Problem in comparing 2 files string by string


 
Thread Tools Search this Thread
Top Forums Shell Programming and Scripting Problem in comparing 2 files string by string
# 1  
Old 08-07-2011
Problem in comparing 2 files string by string

Hi Champs,
I am a newbie to unix world, and I am trying to built a script which seems to be far tough to be done alone by me.....

" I am having a raw csv file which contains around 50 fields..."
From that file I have to grep 2 fields "A" and "B"....field "A" is to be aligned vertically while field "B" is to be aligned horizontally...

Both the fields may have around 10-20 different numbers...so that I would be getting two arrays of numbers...vertical for field A and horizontal for field B....
#########CODE#########
Code:
#!/bin/bash
cat raw_file.csv | awk -F "," '{ print $A}' | sort | uniq -c | sort -k 2g 

cat raw_file.csv | awk -F "," '{ print $A}' | sort | uniq -c | sort -k 2g

#############
This code is giving me the unique counts for both fields in sorted form....
now I have made 2 files 1.txt and 2.txt having sorted array of fields A and B....
##############CODE###########
Code:
cat raw_file.csv | awk -F "," '{ print $A}' | sort | uniq -c | sort -k 2g | awk '{print $2}' > 1.txt

cat raw_file.csv | awk -F "," '{ print $B}' | sort | uniq -c | sort -k 2g | awk '{printf "%5s", $2}' > 2.txt

paste 1.txt 2.txt > 3.txt

##################
here I got the sorted aligned 2 arrays in file 3.txt.....
upto here is fine..

I need the individual count for each string of hoz array wrt each string of vertical array......
I want the output like....
##########
Code:
          B1 B2 B3 B4
A1     
A2   
A3
A4

###############
(vertical array is also having some blank values....)

Please help.....!!!!
# 2  
Old 08-07-2011
Hi,

An example of your input file would be useful to try to get a solution. At least for me.

Regards,
Birei
# 3  
Old 08-07-2011
If I am reading your post correctly, what you have is a file like this:

Code:
a,b,c,d,e,f,g,h
g,b,c,d,f,a,i,j
c,e,d,f,h,a,b,a
h,b,j,a,b,c,d,f
a,b,c,e,a,b,c

And for any two colums (2 and 3 lets say) you want to know for each value in column two, the number of times a value in column three appeared with that value. For instance, the value 'b' appears in column 2 with the value 'c' three times and the value j once.

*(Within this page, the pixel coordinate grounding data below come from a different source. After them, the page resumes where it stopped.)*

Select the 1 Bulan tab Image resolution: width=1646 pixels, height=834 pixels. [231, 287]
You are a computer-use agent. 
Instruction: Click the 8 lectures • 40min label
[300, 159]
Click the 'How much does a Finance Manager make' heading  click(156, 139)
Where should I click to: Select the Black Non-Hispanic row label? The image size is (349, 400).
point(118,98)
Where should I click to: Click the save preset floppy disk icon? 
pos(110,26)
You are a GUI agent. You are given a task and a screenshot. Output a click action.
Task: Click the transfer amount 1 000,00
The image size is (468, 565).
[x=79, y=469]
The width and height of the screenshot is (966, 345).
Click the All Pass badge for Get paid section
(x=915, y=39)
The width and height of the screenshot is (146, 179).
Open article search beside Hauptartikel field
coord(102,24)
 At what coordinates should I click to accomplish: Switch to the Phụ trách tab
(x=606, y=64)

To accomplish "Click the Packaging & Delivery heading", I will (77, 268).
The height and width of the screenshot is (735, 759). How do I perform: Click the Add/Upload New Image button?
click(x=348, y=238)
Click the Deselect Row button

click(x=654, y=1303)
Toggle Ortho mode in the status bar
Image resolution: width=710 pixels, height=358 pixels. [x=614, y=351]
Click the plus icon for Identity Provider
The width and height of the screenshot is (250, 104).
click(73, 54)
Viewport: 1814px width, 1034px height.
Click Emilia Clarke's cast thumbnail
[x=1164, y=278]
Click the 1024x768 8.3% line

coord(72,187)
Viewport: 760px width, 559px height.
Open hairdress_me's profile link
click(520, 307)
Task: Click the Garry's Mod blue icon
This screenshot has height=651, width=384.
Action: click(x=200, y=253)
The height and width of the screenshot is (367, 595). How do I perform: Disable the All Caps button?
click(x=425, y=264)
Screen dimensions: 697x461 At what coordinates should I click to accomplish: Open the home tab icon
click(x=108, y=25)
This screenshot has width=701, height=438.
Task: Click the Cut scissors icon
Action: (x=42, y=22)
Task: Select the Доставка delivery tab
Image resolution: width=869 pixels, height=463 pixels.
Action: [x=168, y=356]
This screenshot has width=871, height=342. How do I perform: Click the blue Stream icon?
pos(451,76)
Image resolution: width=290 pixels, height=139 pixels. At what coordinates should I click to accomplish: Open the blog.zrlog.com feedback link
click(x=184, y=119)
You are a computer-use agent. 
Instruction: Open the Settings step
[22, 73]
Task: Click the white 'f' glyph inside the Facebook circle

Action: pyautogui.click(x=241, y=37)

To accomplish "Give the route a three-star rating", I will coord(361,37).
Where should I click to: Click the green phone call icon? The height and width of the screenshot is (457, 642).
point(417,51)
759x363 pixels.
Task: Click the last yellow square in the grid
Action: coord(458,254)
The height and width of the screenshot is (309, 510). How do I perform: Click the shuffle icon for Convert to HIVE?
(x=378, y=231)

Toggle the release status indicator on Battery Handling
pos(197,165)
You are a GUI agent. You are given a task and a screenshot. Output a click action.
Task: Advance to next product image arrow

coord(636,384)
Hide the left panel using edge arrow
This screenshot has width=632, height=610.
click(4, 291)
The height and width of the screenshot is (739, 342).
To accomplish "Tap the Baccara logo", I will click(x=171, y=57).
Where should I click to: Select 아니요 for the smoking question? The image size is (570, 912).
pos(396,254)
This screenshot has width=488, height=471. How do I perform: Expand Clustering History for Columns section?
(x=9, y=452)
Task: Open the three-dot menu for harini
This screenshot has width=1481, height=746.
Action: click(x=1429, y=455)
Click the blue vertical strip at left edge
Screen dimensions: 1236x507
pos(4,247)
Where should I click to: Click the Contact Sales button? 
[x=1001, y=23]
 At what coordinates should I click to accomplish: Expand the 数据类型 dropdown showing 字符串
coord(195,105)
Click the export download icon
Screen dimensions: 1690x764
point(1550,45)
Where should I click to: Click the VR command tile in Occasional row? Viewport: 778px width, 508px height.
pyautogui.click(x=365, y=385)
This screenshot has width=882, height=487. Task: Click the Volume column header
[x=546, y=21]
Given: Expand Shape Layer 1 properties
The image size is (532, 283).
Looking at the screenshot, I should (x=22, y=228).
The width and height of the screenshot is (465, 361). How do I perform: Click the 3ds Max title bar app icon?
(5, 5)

So for the above matrix, the desired output would be:

Code:
     COLA/COLB    c   d   j
      b           3   0   1
      e           0   1   0

which shows that column 2 (your A column) had two values (b and e) and column 3 (your B column) had three values (c, d, and j) with the listed combinations of counts.

If this makes sense, and is what you desire, then I think all you need is a simple awk to process your csv file directly:

Code:
#!/usr/bin/env ksh

awk -F "," -v c1=${1:-1} -v c2=${2:-2} '
    {
        if( !seen_1[$(c1)]++ )
            order_1[o1idx++] = $(c1);

        if( !seen_2[$(c2)]++ )
            order_2[o2idx++] = $(c2);

        count[$(c1),$(c2)]++;
    }

    END {
        printf( "%15s ", "COLA/COLB" );
        for( j=0; j < o2idx; j++ )              # header
            printf( "%15s ", order_2[j] );
        printf( "\n" );

        for( i = 0; i < o1idx; i++ )            # print matrix
        {
            printf( "%15s ", order_1[i] );
            for( j=0; j < o2idx; j++ )
                printf( "%15d ", count[order_1[i],order_2[j]] );

            printf( "\n" );
        }
    }
'

exit

The script takes colA and colB from the command line and reads the csv file from stdin. If you put this into foo.ksh, the command line to look at columns 5 and 10 would be:

Code:
foo.ksh 5 10 <file.csv

If no colums are given on the command line, the defaults are columns 1 and 2.

If this isn't what you had in mind, please clarify and add some sample input and desired output based on the sample.
# 4  
Old 08-09-2011
Thanx a lot Agama

Thanks very much friend,
Basically my problem is solved upto 80%....but here are some more modifications that are needed in the o/p....
1) my csv file is very big and having around 50 fields out of which for field 39 there are 4 values say 1,2,3,4....
for each value of 39th field I have to manipulate the file like such that field 21 comes in vertical and field 26 comes in horizontal.....this 26th field is having many entries upto 15-20......for example....
cat jitendra.csv | awk -F "|" '{if ($39==3) print $0}'.....now for this manipulated file I have to work accordingly for field 21 & 26.......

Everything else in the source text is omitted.